Illustration of conformational sampling during protein-protein docking simulations. (a) Conformational sampling of the hinge region (residue 102–108) of EscC. The position of the α-carbon of residue 162 in a random selection of docking models after a hinge perturbation protocol is shown in red spheres. The yellow spheres indicate a subset of docking models with more than 300 contacts across an interface and green the 10% lowest energy subset of the yellow spheres. The wheat colored domain 2 correspond to the orientation of the model best fitting the experimental data and the magenta sphere is the α-carbon of residue 162 of this model.

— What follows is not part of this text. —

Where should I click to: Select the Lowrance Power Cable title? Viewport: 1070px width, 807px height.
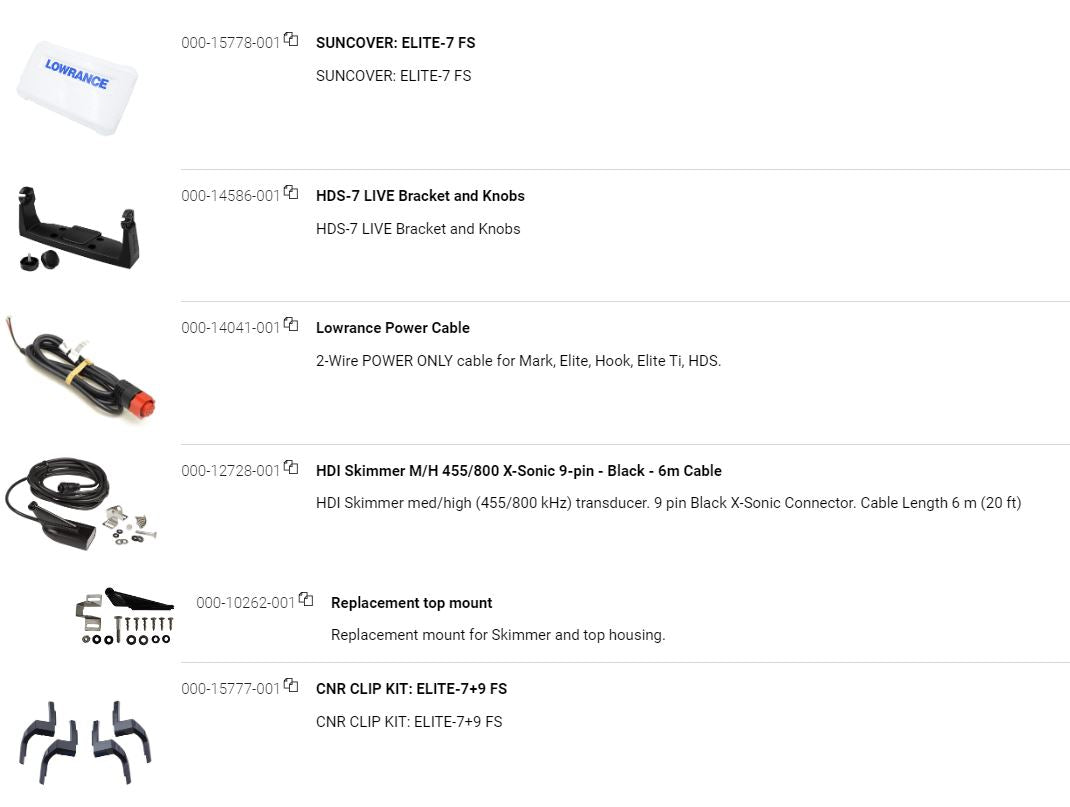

When a smaller sized hinge-perturbation is used spheres clusters around the magenta sphere, which roughly coincides with the position of the residue 162 in the crystal structure. In order to pick out the best models out of the green ensemble (and correspondingly in other simulations), geometric information and biotinylation data was used as a filter, see Figure 6. (b) Symmetrical docking of the N-terminal EscC domain (21–101) into 12mer ring models. The plot shows the Rosetta full atom energy vs backbone rmsd for three consecutive subunits relative the model selected as best fitting with the experimental data.

Figure 6

Illustration of the evaluation process of the ring-models. The predicted models (Fig. 5) are further discriminated by experimentally derived data of accessible and buried lysine residues, identified by limited biotinylation (Supplementary Fig. 3). The models in panels a – f show a representative subset of models to illustrate the process in detail. Solvent accessible residues are rendered in green and buried in yellow spheres. In addition we utilized site-directed mutagenesis data on two negatively charged patches of EscC that show defects in type III secretion upon mutation (residues in orange spheres) (Supplementary Fig. 4). The illustrated process identifies a subset of models that all satisfy both the modeling/structural constraints and the experimental data (the models a, b, c, d and e are representative for the identified subset; the model f can be excluded because it does not meet the experimental data). This ensemble of validated models was further evaluated by docking to the EM density maps of the T3SS basal body and NC from S. typhimurium , . This process led to a set of final models that fulfil all structural/modelling, experimental and docking constrains. In the representative subset above only models a and b show considerable complementarity to the periplasmic regions of the EM density maps and satisfy all imposed criteria (Supplementary Fig. 8). These two models and their docking positions are equivalent to the models described in Figure 3b.